Die Zahl der Gewalttaten hat in Neu Olvenstedt nachgelassen, dennoch leben aufgrund der günstigen Miete viele sozialschwache Menschen im Stadtteil. Vollsanierte Wohnungen bei günstigen Mietpreisen, die verkehrsberuhigte Lage, viele Grünflächen, Parks und die günstige Verkehrsanbindung durch ÖPNV, Straßen oder Radwege lassen seit einigen Jahren einen Zuwachs an Studenten und älteren Menschen verzeichnen. Ein Großteil der Wohnungen ist mittlerweile vollsaniert, teilweise wurden Plattenbauten dank ihres Lego-Prinzips in Reihenhäuser oder Etagenwohnungen umgebaut.
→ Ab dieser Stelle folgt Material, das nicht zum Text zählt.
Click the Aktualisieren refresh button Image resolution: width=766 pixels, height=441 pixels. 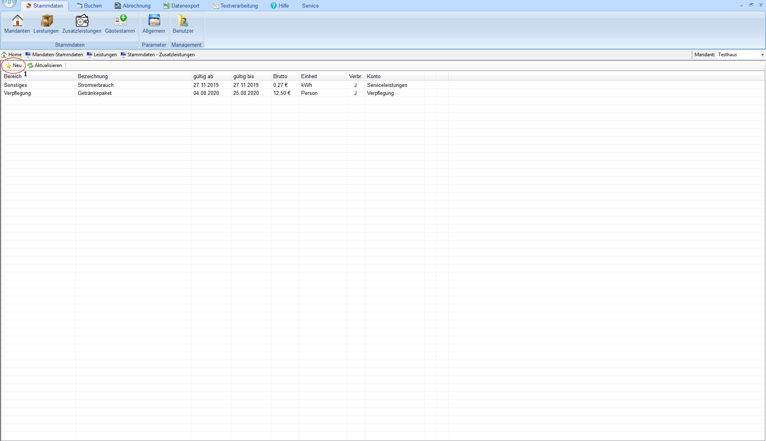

Die Grasflächen des ehemaligen Rennebogen-Wohngebietes wurden mit Ein- und Zweifamilienhäusern bebaut. Diese Maßnahmen führten erstmals im Jahr 2010 dazu, dass es in einigen Gebieten Neu Olvenstedts nach der Wende mehr Zuzüge als Wegzüge gab. (Quelle: wikipedia.org/wiki/Neu_Olvenstedt)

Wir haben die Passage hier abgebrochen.